Después de tantas esperas, de tantas anotaciones y de tantos planos realizados durante no pocas madrugadas y desvelos la escena le permitía avanzar en sus planes. 

Montserrat intuyó el momento que tanto tiempo llevaba esperando cuando vio a Isabel Carrasco a escasos metros de distancia. Estaba sola, ni siquiera caminaba deprisa en esta ocasión y parecía tener la mirada perdida. Nadie la saludaba, nadie la acompañaba y avanzaba desde el portal de su domicilio hacia un callejón de única salida, la pasarela peatonal del río Bernesga.

Ni siquiera tuvo que meter la mano en el bolso. Siempre la tenía allí y siempre acariciaba con la punta de sus dedos la empuñadura del revólver que había adquirido en la clandestinidad. Ni siquiera tuvo que cargar las balas en el tambor porque si algo hacía cada día, antes de abandonar su domicilio, era recargar el arma.

Cuando Carrasco cruzó la calle su asesina era invisible entre las sombras de los frondosos árboles que pueblan ese paseo de la ciudad.
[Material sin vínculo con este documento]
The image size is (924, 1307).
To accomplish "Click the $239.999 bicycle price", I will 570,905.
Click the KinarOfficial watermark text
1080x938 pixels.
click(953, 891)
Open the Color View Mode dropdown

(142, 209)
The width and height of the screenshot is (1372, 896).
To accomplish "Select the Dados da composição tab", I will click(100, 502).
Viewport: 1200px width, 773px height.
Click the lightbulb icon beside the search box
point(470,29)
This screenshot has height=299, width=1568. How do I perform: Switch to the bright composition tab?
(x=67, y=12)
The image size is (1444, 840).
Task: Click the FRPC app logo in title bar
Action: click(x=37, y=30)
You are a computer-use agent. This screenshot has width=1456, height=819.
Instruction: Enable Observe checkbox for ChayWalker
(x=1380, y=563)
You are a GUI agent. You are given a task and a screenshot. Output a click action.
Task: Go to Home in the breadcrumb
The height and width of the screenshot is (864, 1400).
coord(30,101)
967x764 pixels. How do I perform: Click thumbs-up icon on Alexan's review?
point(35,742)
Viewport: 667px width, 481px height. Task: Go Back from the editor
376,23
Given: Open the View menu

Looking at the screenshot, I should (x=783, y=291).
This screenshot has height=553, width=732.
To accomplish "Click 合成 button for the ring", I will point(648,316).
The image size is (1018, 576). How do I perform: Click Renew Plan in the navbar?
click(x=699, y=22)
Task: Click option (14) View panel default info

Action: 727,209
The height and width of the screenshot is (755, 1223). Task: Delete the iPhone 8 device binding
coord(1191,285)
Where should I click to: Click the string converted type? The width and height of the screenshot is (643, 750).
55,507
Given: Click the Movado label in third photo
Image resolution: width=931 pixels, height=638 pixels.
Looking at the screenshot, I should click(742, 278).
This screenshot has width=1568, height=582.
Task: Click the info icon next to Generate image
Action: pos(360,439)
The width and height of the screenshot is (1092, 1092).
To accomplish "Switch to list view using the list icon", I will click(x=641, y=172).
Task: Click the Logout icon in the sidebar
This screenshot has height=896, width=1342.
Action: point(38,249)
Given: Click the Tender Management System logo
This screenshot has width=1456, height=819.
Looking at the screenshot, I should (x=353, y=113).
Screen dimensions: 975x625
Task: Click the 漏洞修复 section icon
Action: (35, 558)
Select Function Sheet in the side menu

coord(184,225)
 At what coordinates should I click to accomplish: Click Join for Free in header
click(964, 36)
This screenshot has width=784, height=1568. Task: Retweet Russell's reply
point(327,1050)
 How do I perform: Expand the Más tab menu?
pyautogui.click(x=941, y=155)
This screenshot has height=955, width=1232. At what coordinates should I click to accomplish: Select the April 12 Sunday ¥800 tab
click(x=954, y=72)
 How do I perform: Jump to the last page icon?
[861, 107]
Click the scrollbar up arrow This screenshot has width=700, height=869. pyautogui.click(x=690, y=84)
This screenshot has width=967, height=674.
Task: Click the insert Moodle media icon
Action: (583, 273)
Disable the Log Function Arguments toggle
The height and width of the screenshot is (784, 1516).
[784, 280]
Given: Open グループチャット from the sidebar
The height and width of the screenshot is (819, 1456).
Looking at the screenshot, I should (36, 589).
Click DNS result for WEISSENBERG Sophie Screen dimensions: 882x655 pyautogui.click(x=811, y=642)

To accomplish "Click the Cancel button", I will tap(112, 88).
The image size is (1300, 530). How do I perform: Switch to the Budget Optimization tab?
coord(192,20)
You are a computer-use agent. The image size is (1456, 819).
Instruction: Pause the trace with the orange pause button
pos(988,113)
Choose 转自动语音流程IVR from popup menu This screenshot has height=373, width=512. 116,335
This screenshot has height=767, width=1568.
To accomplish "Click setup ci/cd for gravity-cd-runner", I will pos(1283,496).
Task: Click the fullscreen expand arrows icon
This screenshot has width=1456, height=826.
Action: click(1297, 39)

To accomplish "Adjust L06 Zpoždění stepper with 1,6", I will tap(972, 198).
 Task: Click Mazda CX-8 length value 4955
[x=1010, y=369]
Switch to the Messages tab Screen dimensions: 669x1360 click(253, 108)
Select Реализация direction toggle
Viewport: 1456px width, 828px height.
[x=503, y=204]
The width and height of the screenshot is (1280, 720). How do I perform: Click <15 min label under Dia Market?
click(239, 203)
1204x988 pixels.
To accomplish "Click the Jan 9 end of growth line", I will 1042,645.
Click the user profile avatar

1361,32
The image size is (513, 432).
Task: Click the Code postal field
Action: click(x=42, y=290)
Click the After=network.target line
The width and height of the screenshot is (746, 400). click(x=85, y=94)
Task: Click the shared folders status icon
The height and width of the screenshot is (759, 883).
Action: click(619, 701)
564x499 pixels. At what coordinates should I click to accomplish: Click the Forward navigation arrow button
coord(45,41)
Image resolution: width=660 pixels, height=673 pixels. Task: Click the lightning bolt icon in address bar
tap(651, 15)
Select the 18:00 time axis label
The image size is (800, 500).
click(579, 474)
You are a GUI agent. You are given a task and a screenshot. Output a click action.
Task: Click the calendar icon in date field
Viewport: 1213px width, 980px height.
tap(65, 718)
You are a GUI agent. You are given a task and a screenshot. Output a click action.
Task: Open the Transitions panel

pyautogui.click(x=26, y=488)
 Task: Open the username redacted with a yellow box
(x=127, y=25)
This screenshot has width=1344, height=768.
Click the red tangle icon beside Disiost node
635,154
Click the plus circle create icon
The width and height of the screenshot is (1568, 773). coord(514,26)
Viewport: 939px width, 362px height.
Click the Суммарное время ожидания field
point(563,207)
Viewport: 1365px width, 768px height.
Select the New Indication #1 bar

Pese a todo, y por precaución, se giró para evitar que su mirada y la de su objetivo coincidieran. Unos metros más tarde ella era una cazadora detrás de una presa.

Tuvo tiempo para realizar una brevísima llamada a su hija, que estaba a unos metros de distancia en la misma zona y con la que tenía previsto encontrarse más tarde. 

Con las pulsaciones ya disparadas y como si le faltara aliento fue especialmente breve:

"La estoy viendo y voy a acabar con esto", le dijo.

150 pasos después Isabel Carrasco estaba muerta y con tres balas en su cuerpo. Era el desenlace a una enfermiza obsesión.